Fenjiao Gao was reported to be an illegal immigrant, although her immigration status was not made available to The Darien Times by U.S. Immigration and Customs Enforcement as of press time. She was arrested for practicing massage without a license.
Xiuguin Lu was arrested for prostitution and practicing massage without a license. Fu Xu faced felony promoting of prostitution and misdemeanor permitting prostitution, along with three counts of violating massage licensing laws.
Thygerson noted that the state’s and police’s approach appeared rather aggressive in this instance.
“Nobody was hurt, nobody’s complaining about it,” he said. “And let’s call a spade a spade. We’re talking about the world’s oldest profession.”
The Darien Times earlier explored the possibility that the massage parlor, which was called Sunrise Health Therapeutic Massage and was located on the Post Road, was tied to the sex trafficking trade.
Police and immigration officials said they did not see evidence that sex trafficking was taking place. The women were represented by public defender Mark Welsh. Welsh did not respond to numerous requests for comment to determine his thoughts on whether his clients were victims or willing participants.
Megan Fowler, communication director for the Polaris Project, a nonprofit working to eliminate sex trafficking and other forms of human slavery, told The Darien Times that Asian sex trafficking networks “are heterogeneous” and difficult to pinpoint. However, there are things that happened in Darien that are consistent with many sex trafficking operations.

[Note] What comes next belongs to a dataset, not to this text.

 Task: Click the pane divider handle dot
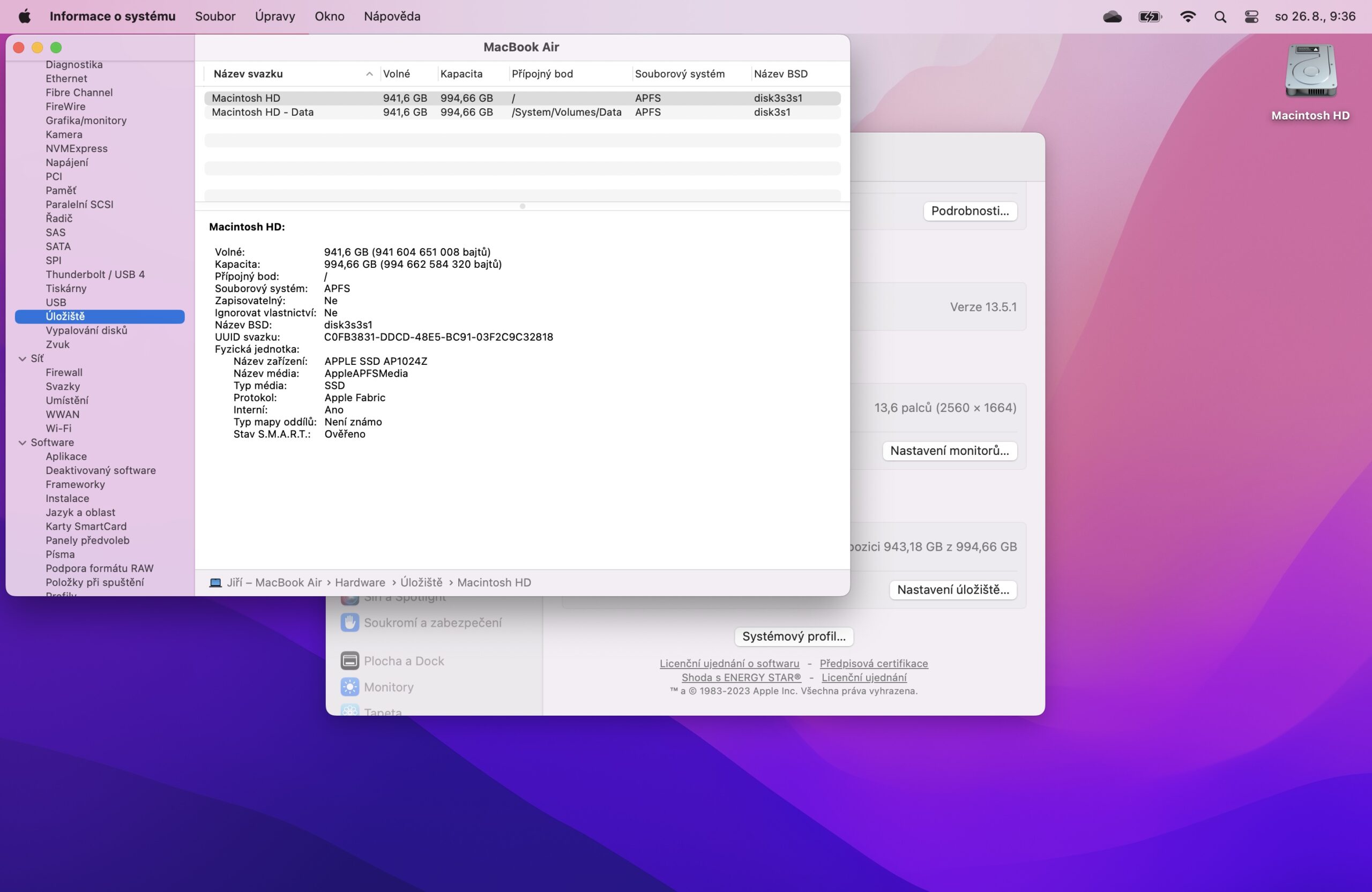[x=523, y=206]
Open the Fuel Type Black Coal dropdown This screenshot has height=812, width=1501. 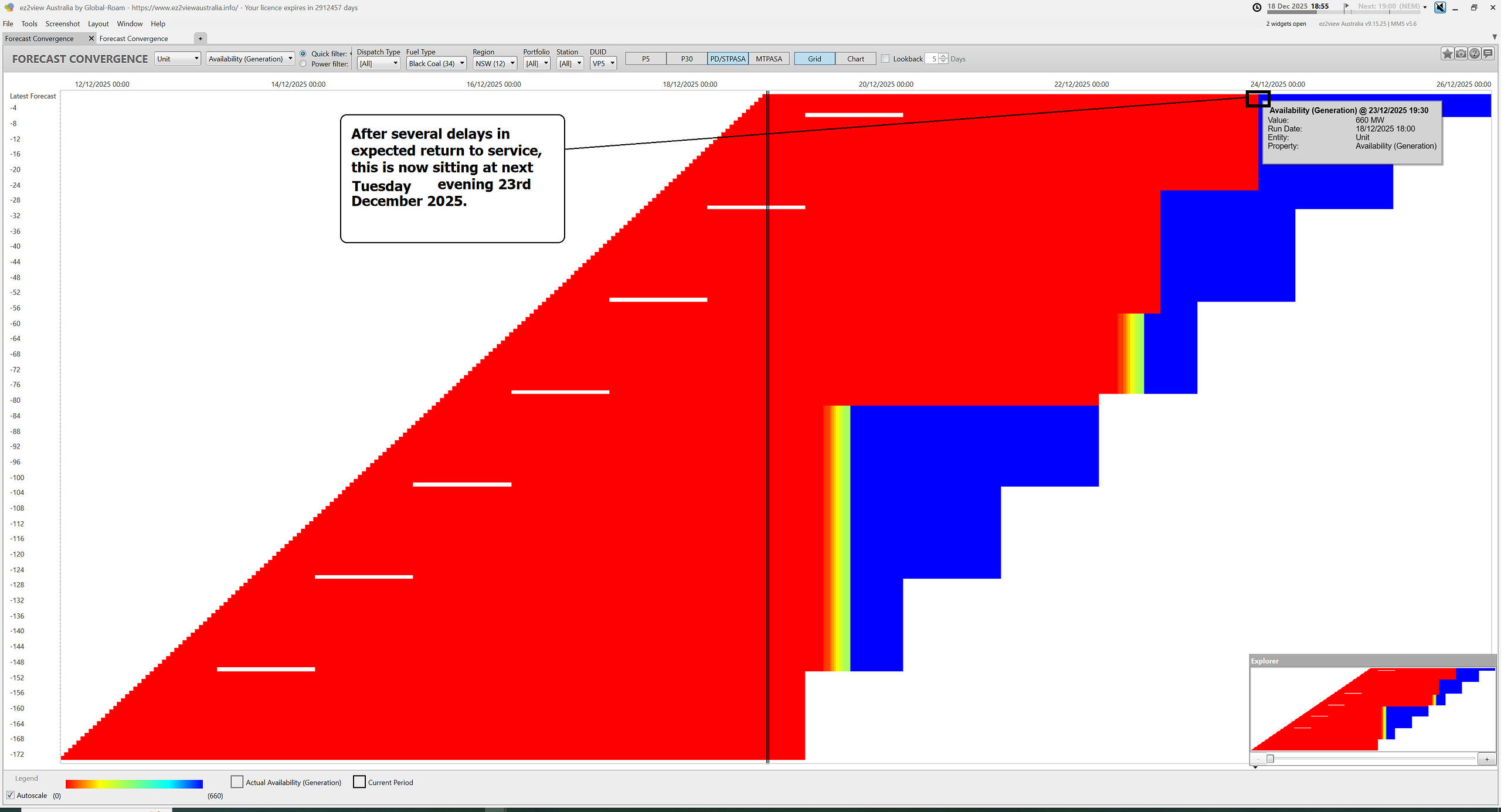436,63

For example, there was evidence someone was living on site, and the parlor was locked and could only be entered if the visitor was buzzed in. Fowler also said that the “controller,” or the “papasan” as it’s known to illicit parlor patrons, train the women to fear police and to provide cops with canned stories.
Thygerson said he didn’t represent the women because that could have been a conflict of interest, if his clients started pointing fingers at each other.